DATA TO PROCESS.
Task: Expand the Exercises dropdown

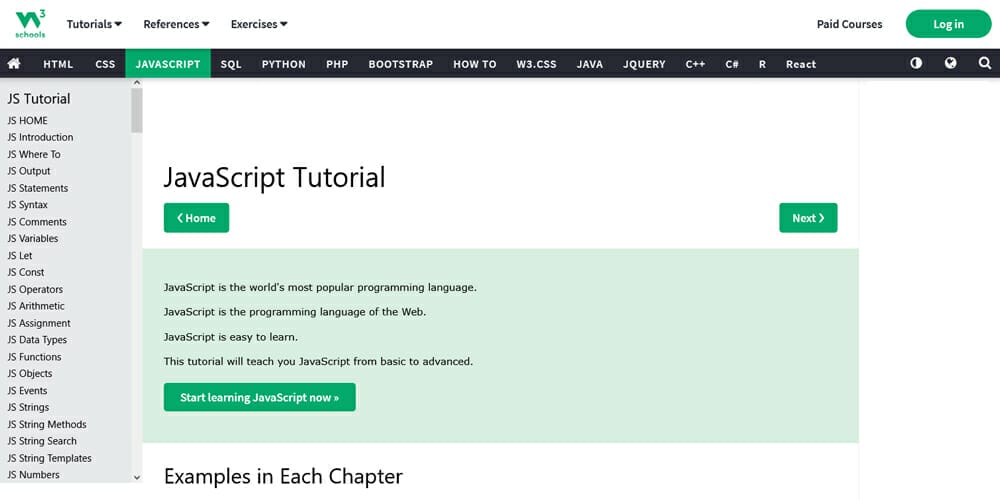Action: (x=258, y=24)
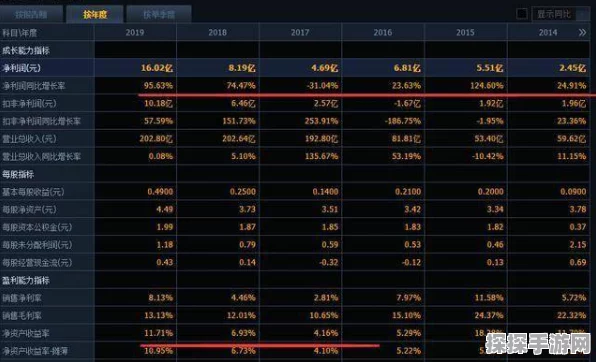Collapse the 每股指标 section header
This screenshot has height=362, width=596.
pyautogui.click(x=18, y=175)
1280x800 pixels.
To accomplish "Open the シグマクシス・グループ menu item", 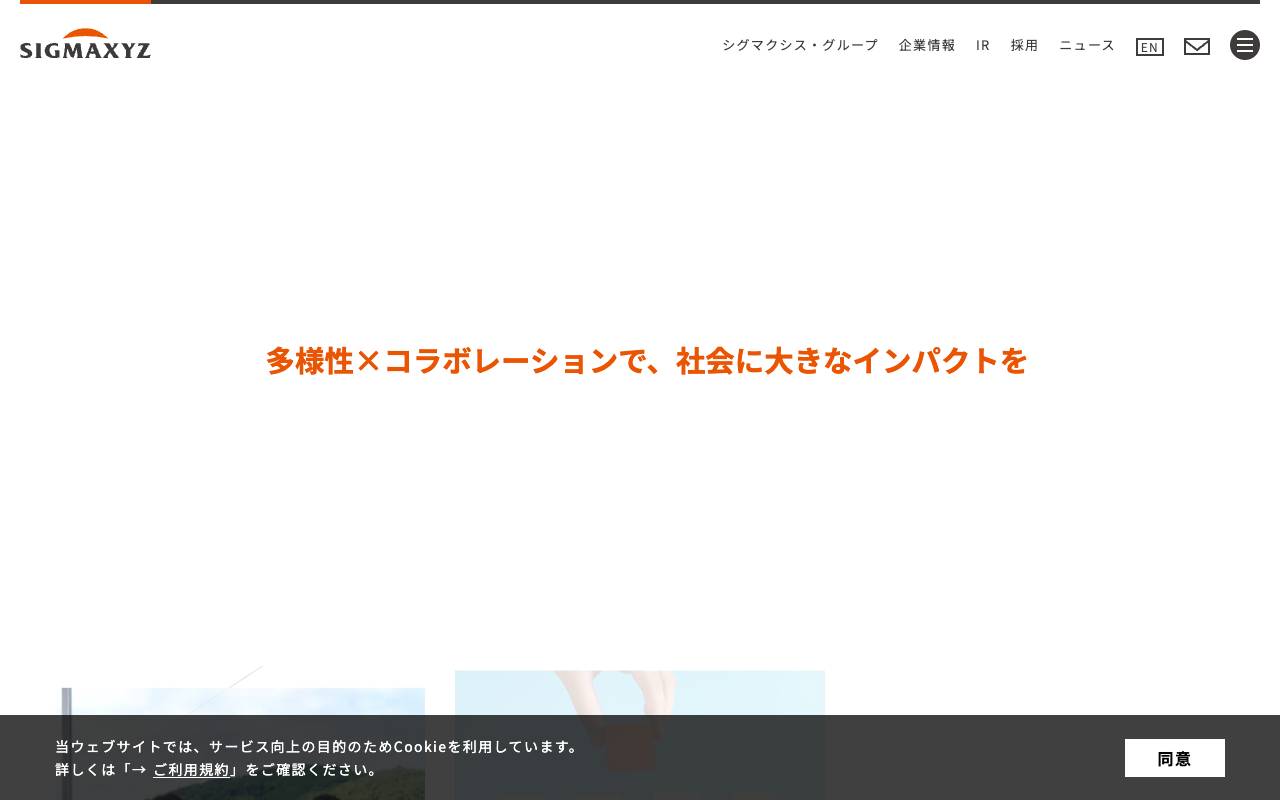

WRITTEN PROBLEM. Copy the records word for word from the line containing "1280x800 pixels." through the end of the records, both included. Omit the pictures.

CORRECT RESPONSE.
1280x800 pixels.
To accomplish "Open the シグマクシス・グループ menu item", 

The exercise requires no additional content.